What's the packet processing model adopted by DPDK?
- Run-to-Completion: A CPU core handles receive, processing and transmit of a packet. Multiple cores can be used with each core associated with a dedicated port. However, with Receive Side Scaling (RSS), traffic arriving at a single port can be distributed to multiple cores.
- Pipeline: Each core is dedicated to a specific workload. For example, one core might handle receive/transmit of packets while other cores handle application processing. Packets are passed between cores via memory rings.

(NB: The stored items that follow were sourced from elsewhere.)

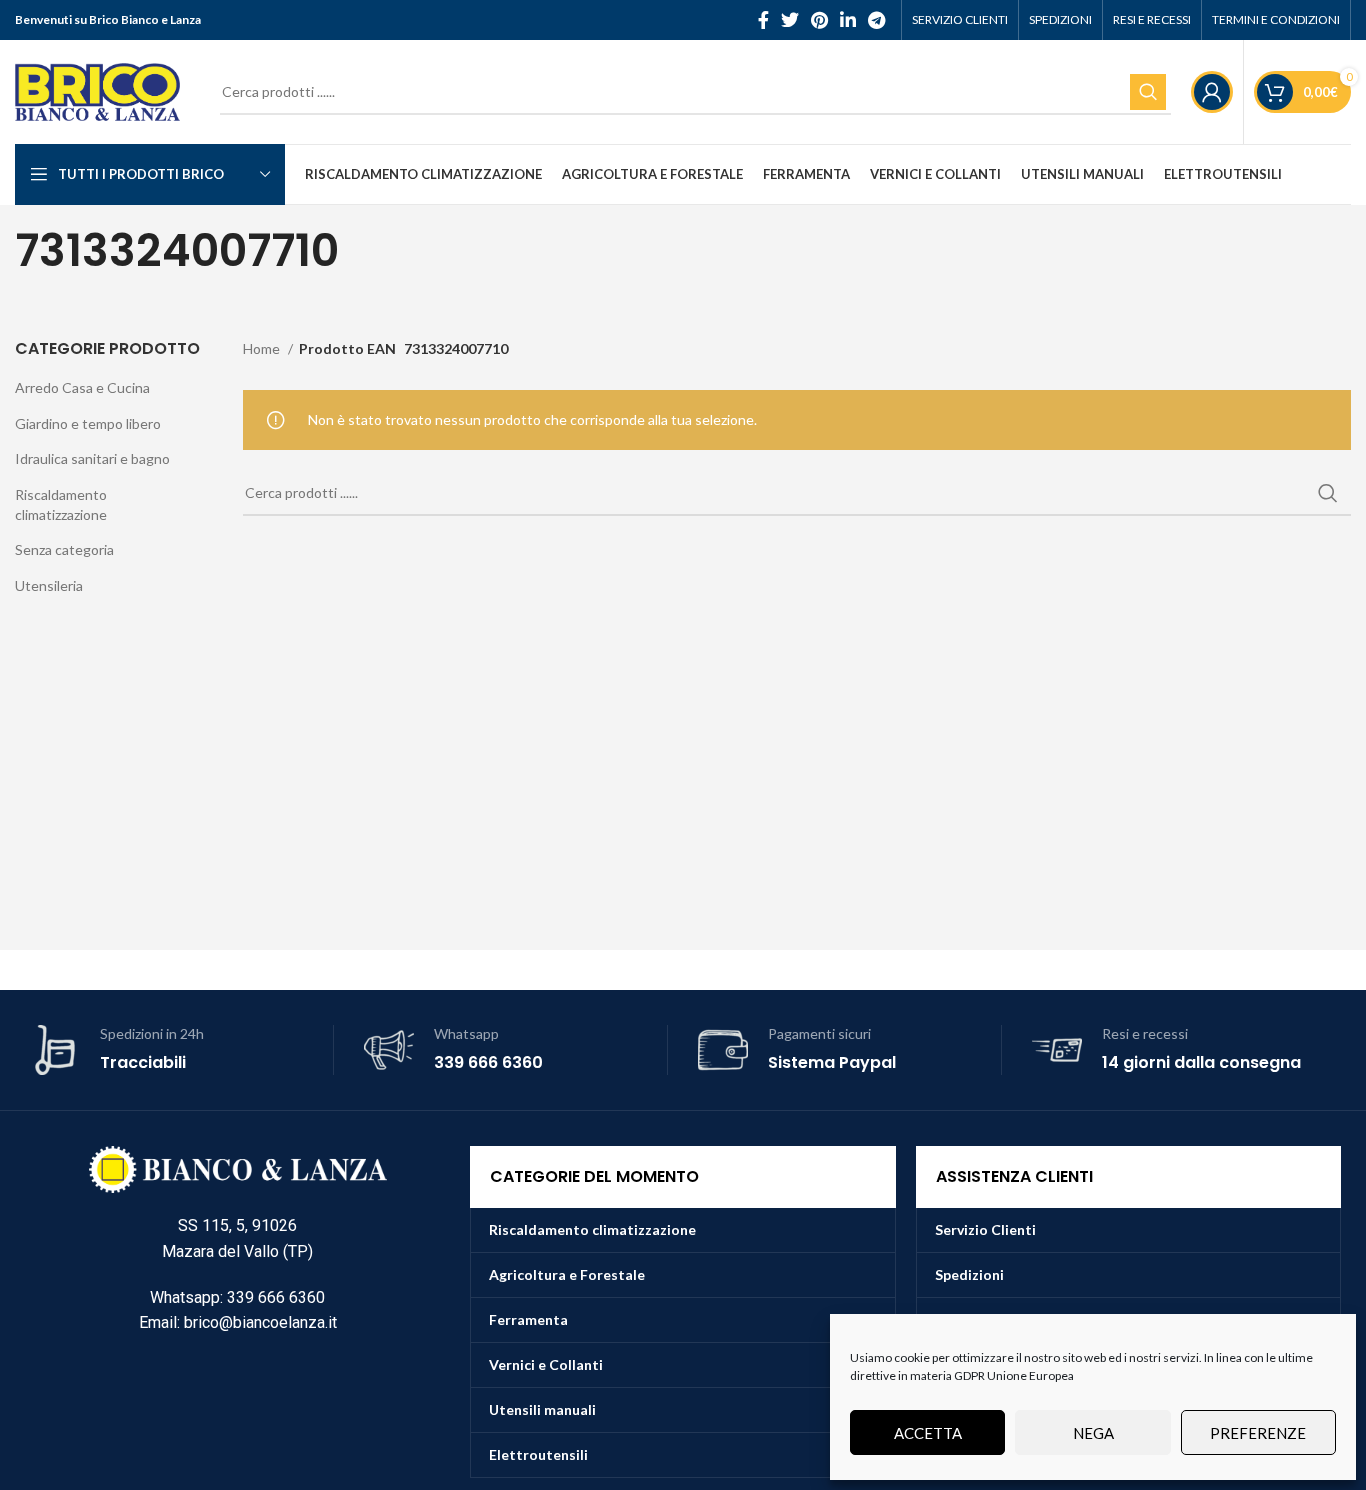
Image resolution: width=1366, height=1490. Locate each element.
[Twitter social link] (790, 20)
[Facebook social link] (763, 20)
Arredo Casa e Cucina (82, 387)
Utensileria (49, 585)
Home (263, 348)
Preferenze (1258, 1433)
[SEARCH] (1148, 92)
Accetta (928, 1433)
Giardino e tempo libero (88, 423)
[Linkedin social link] (848, 20)
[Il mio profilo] (1212, 92)
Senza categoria (64, 549)
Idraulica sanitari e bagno (92, 458)
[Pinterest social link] (819, 20)
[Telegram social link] (876, 20)
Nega (1093, 1433)
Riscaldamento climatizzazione (61, 504)
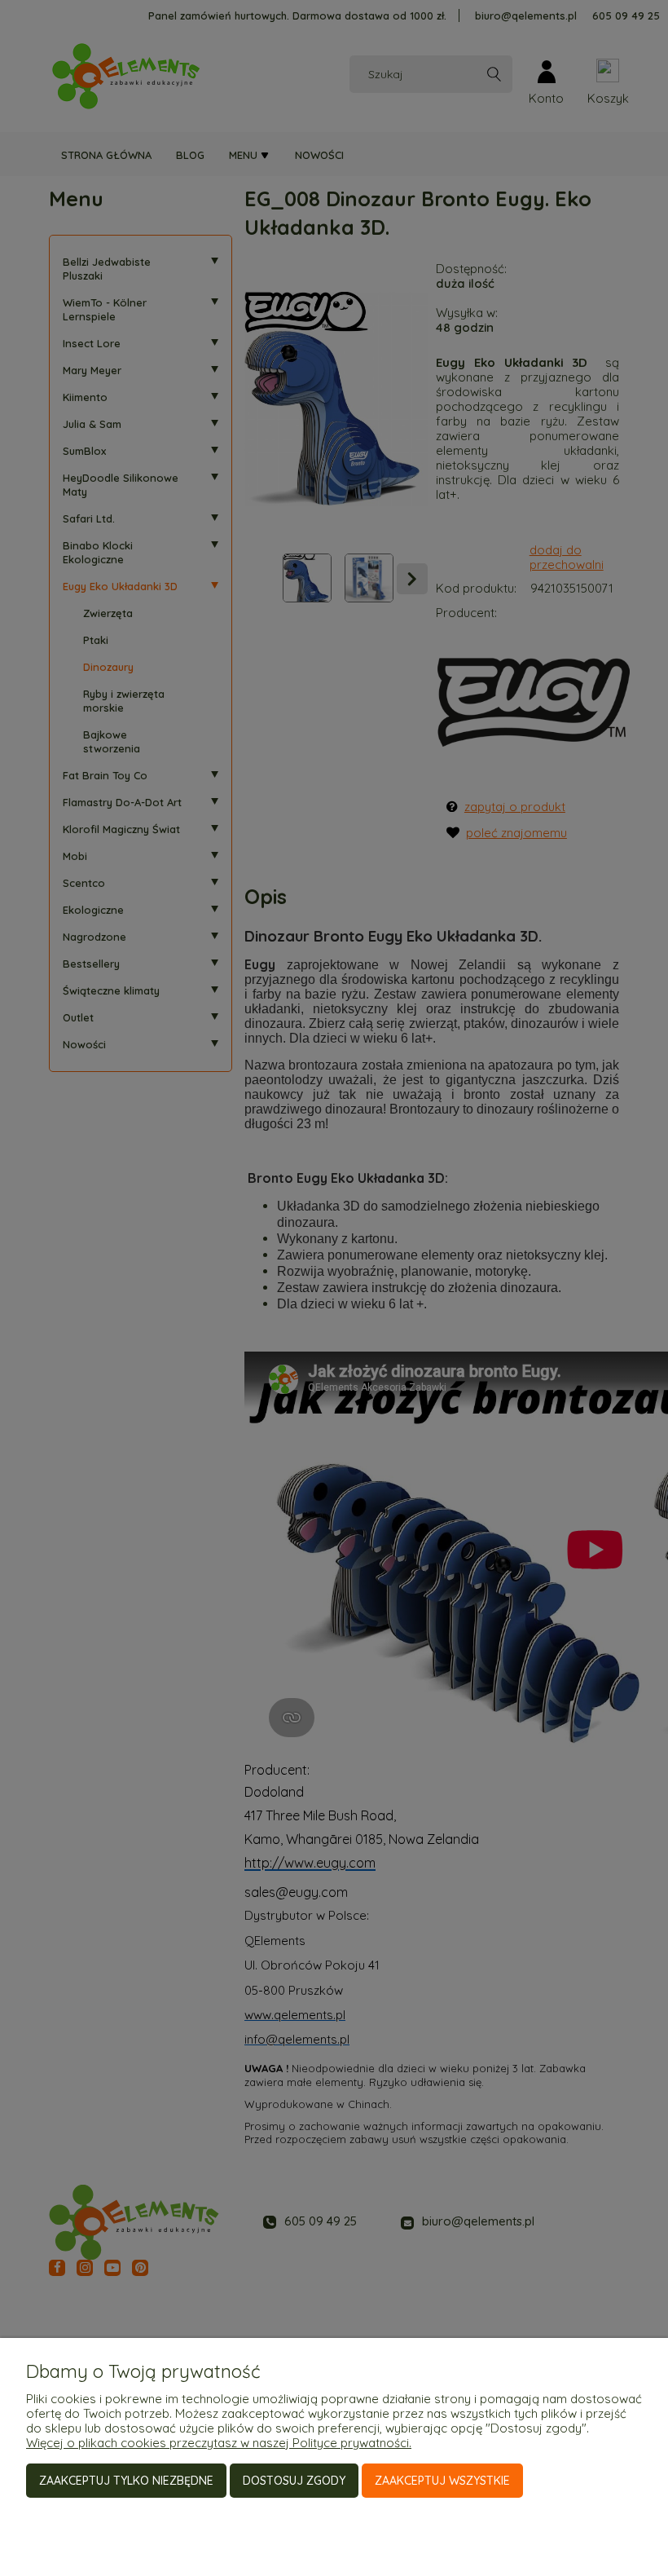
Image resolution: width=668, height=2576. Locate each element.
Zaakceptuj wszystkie (442, 2480)
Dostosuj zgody (294, 2480)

For single-core multi-CPU deployments, one CPU is assigned to the OS and the other to the DPDK-based application. A less performant variant is when packets are accessed via the QPI interface. For multi-core deployments, we can assign more than one core to each port with or without hyperthreading.

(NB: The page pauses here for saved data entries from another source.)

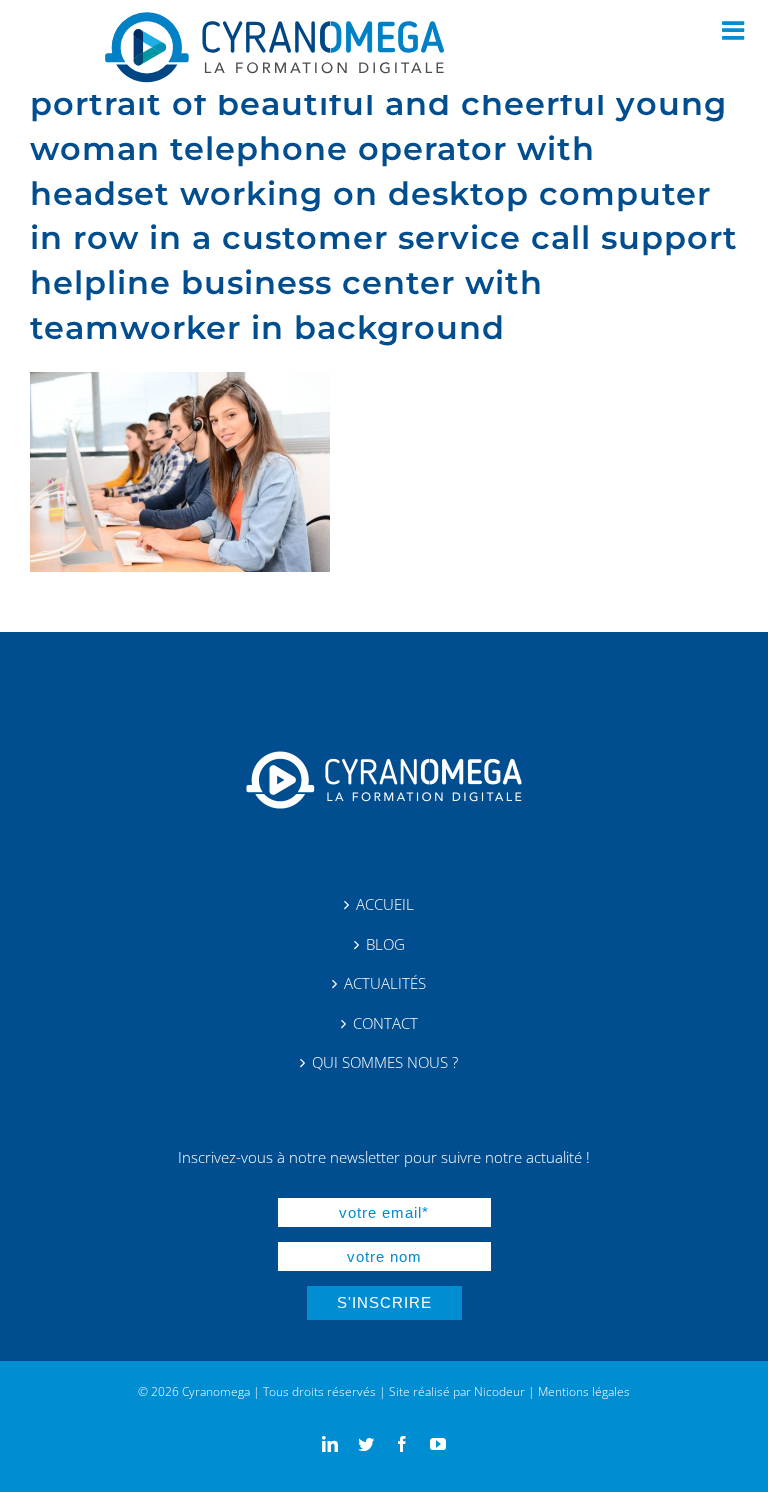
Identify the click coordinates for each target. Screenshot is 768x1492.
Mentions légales (584, 1391)
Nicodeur (499, 1391)
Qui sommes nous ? (385, 1062)
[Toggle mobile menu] (735, 30)
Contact (385, 1023)
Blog (385, 944)
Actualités (385, 983)
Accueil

Deciding which model to use is not trivial. Some things to consider are cycles needed to process each packet, extent of data exchange across software modules, specific optimization at some cores, code maintainability, etc. Intel VTune Profiler can be used to analyze the efficiency of the pipeline model.
What other techniques does DPDK use to improve performance?

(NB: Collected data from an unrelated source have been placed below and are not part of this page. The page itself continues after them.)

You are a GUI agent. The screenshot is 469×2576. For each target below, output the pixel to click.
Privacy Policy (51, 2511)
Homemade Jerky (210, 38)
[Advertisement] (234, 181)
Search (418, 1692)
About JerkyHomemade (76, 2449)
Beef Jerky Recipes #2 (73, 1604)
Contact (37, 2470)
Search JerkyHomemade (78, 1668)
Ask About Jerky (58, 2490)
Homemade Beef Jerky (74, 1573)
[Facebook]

- Processor Affinity: Ties specific processing to specific cores.
- Huge Pages: Reduces TLB cache misses.
- Lockless Sync: Queues are managed with the ring library. Enqueue and dequeue operations are lockless.
- I/O Batch: Process a batch of packets rather than one at a time. This amortizes overheads in accessing the NIC.
- NUMA Aware: Utilizes NUMA memory for better performance.
- Cache Alignment: Align structures to 64-byte cache lines.
What are some metrics used to evaluate DPDK performance?
Throughput is the most common metric. Often this is quoted in Mbps, Gbps or Mega Packets Per Second (MPPS). When MPPS is used, packet size must be mentioned. At a low packet size of 64 bytes, throughput will be limited by MPPS rather than Mbps. The figure above shows throughput at L2.
In 2015, per core L3 performance on Linux was 1.1 MPPS. On Intel DPDK, this was 28.5 MPPS. In 2010, DPDK could achieve L3 performance of 55 MPPS with 64-byte packets on an Intel Xeon-based system. This was improved to 255 MPPS (2014) and 347 MPPS (2016).
Latency is important for low-latency applications. The figure above shows that DPDK reduces latency by a factor of ten on 64-byte packets. Likewise, for real-time applications, jitter is important. One study showed that DPDK reduces jitter from 10μs to 2μs.
Does DPDK need a TCP/IP stack to work?
DPDK doesn't include a TCP/IP stack. If an application requires a userspace networking stack, it can use F-Stack, mTCP, TLDK, Seastar and Accelerated Network Stack (ANS). These typically provide both blocking and non-blocking socket APIs. Some of these are based on FreeBSD implementation.
By omitting a networking stack, DPDK doesn't have the inefficiency of a generic implementation. Applications can include networking modules optimized for their use cases. There might also be some use cases where no higher layer (above L2) processing is needed.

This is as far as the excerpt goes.